Which lines in the rows below contain the string "what", with case counting? Report each such line in full.

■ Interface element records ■
---
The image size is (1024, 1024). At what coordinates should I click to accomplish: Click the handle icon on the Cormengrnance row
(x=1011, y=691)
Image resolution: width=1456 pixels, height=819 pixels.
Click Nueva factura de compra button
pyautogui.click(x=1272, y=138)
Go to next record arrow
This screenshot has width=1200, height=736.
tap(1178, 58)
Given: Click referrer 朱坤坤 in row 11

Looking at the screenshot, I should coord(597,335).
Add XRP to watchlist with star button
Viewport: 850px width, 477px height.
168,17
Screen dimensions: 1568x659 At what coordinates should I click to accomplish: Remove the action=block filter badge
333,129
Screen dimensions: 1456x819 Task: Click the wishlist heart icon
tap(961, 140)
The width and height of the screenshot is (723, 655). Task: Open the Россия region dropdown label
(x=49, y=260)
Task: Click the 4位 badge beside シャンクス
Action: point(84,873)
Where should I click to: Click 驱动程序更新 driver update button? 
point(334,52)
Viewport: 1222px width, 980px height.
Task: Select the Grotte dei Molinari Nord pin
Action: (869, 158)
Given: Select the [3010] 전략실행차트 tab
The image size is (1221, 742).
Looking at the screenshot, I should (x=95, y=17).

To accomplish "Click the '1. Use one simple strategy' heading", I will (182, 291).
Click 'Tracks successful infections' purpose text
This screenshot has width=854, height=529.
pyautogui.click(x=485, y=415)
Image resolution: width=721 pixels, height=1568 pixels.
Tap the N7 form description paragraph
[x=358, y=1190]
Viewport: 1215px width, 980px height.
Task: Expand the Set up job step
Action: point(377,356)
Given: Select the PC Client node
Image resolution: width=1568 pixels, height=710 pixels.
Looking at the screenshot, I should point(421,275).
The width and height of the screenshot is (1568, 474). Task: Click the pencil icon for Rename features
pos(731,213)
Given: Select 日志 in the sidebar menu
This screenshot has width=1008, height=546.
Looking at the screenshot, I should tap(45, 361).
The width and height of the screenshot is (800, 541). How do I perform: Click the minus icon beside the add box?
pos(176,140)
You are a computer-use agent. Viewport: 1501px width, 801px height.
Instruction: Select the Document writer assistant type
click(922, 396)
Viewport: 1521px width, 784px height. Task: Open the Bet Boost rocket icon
---
■ Output of the exercise ■
The image size is (1024, 1024). At what coordinates should I click to accomplish: Click the handle icon on the Cormengrnance row
Screen dimensions: 1568x659 At what coordinates should I click to accomplish: Remove the action=block filter badge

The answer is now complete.